Die Bezirksvertretung Chorweiler fordert ein Seveso-III-Gutachten. Die Verwaltung sperrt sich.
Dauerstreit über GutachtenGefahrenbeurteilung für den Kölner Norden gefordert
Schwere Industrieunfälle haben oft schwerwiegende Folgen. Die Unfälle in Seveso, Bhopal oder Enschede sind bekannte Beispiele dafür. Die Mitglieder der Bezirksvertretung (BV) Chorweiler wünschen sich seit langem ein Gutachten, dass die Gefahrenpotenziale für Köln in den Blick nimmt. Zweck einer solchen Untersuchung wäre, grundsätzlich zu klären, in welchen Abständen zu sogenannten Störfallbetrieben etwa der im Bezirk Chorweiler reichlich vertretenen chemischen Industrie, neue Kindertagesstätten, Schulen, Seniorenheime oder andere „schutzwürdige“ Einrichtungen gebaut werden könnten.
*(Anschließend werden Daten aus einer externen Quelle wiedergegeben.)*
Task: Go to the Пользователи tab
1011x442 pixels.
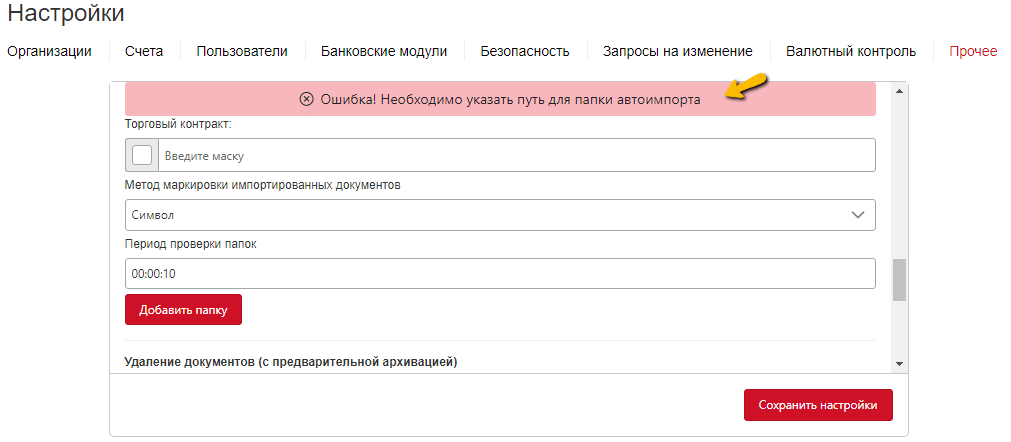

Die europäische Seveso III-Richtlinie legt solche Abstände fest. Die Bezirksvertreter versprechen sich davon, dass es in Stadtteilen wie Merkenich, die seit Jahren unter dem Mangel an grundlegender Infrastruktur leiden, endlich vorangeht. Die Verwaltung hingegen, die ein solches Gutachten erstellen oder in Auftrag geben müsste, sträubt sich gegen das Anliegen: Sie argumentiert, dass der personelle und zeitliche Aufwand sowie die hohen Kosten in keinem Verhältnis zum Nutzen stehen würden.
Leverkusen hat das Gutachten schon
Auf einen Antrag auf Erstellung eines Seveso III-Gutachtens, den die BV Chorweiler im vergangenen Jahr beschlossen hatte, reagierte die Verwaltung mit einer Beschlussfassung, in der sie empfahl, den Antrag zu ignorieren. Doch im Stadtentwicklungsausschuss (StEA) stößt der Vorstoß der Chorweiler Bezirksvertreter durchaus auf Verständnis, weshalb die Beschlussfassung dort bereits mehrmals beraten und wieder zurückgestellt wurde. Die SPD-Fraktion stellte der Verwaltung einen Katalog von Fragen – etwa, welche Bauvorhaben im Norden aktuell von der Seveso III-Richtlinie betroffen sind, warum deren Umsetzung stockt, welche Vorhaben von einem Gutachten profitieren könnten und wie hoch der personelle Aufwand tatsächlich sei.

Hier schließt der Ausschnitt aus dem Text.